(Record set begins)

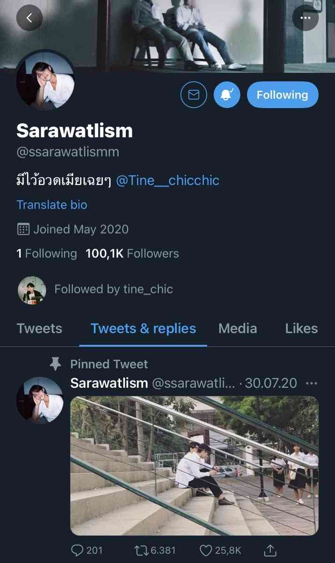This screenshot has height=563, width=335.
Task: Open the @Tine__chicchic mention link
Action: [x=168, y=181]
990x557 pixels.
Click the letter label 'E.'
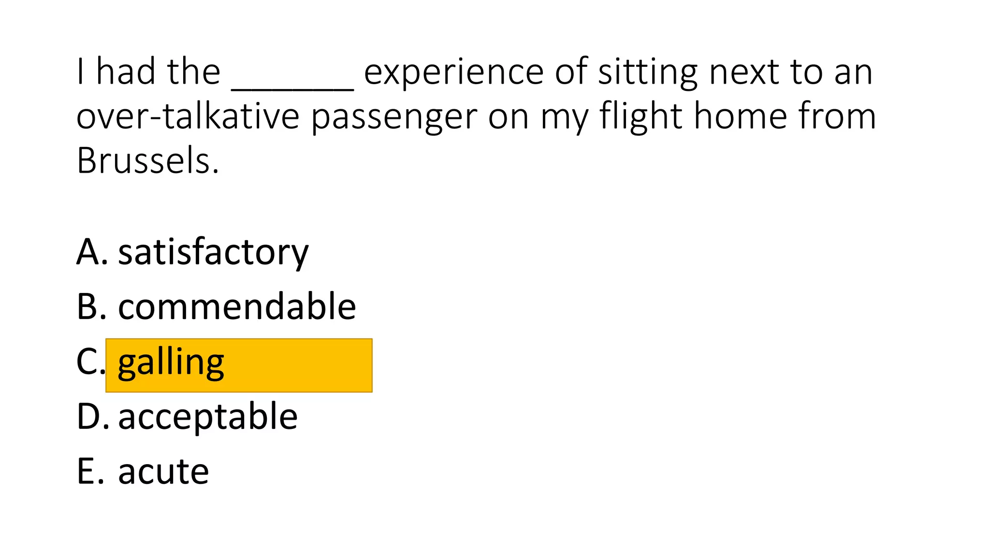pyautogui.click(x=90, y=471)
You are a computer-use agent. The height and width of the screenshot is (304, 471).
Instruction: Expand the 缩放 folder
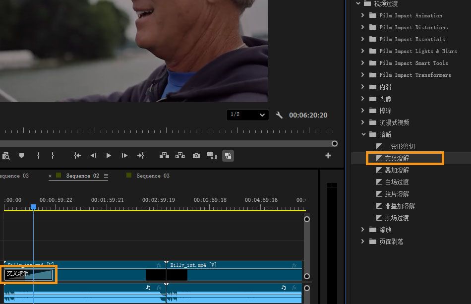point(363,230)
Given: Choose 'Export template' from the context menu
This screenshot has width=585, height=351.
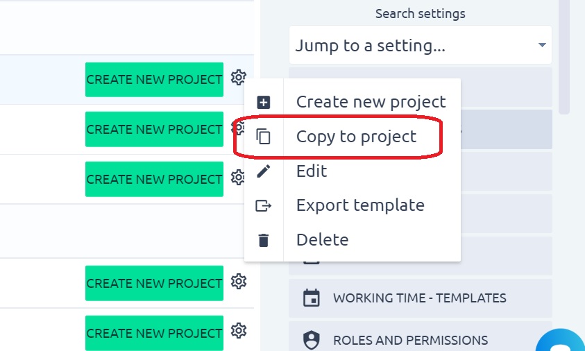Looking at the screenshot, I should coord(360,206).
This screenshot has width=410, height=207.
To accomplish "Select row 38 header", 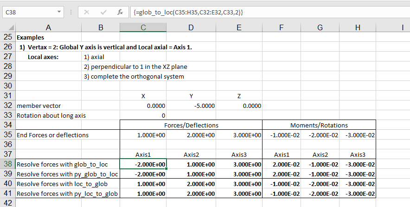I will tap(7, 164).
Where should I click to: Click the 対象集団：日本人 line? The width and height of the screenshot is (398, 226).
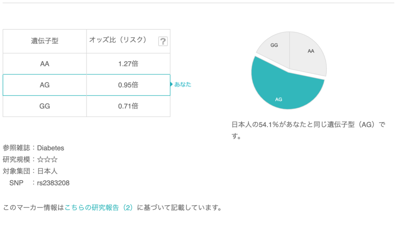30,171
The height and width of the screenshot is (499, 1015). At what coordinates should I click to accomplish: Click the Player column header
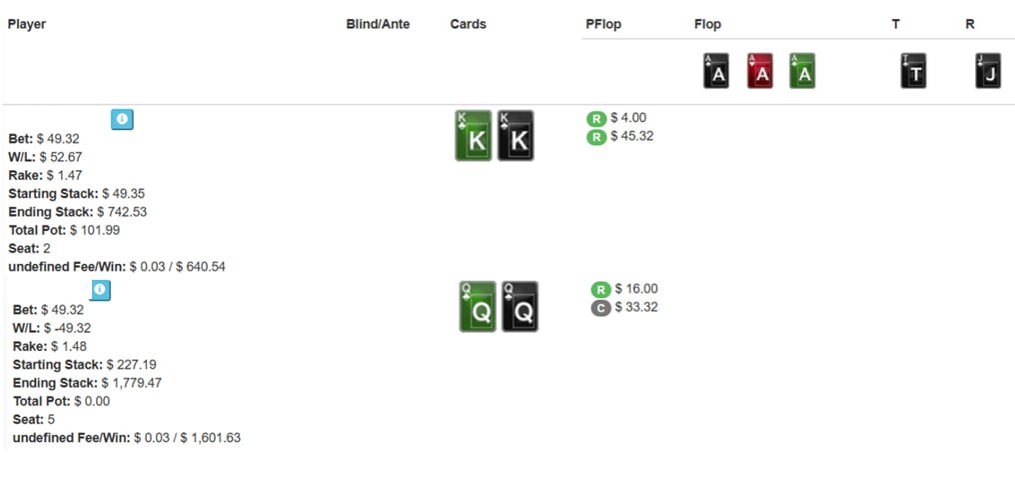27,24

(Record set ends)

▶ _Directions_:
Without the pictures, reproduce each line from the one containing "The height and width of the screenshot is (499, 1015)." through the last line of the material above, both of those lines included.

▶ _Your response_:
The height and width of the screenshot is (499, 1015). At what coordinates should I click to accomplish: Click the Player column header
27,24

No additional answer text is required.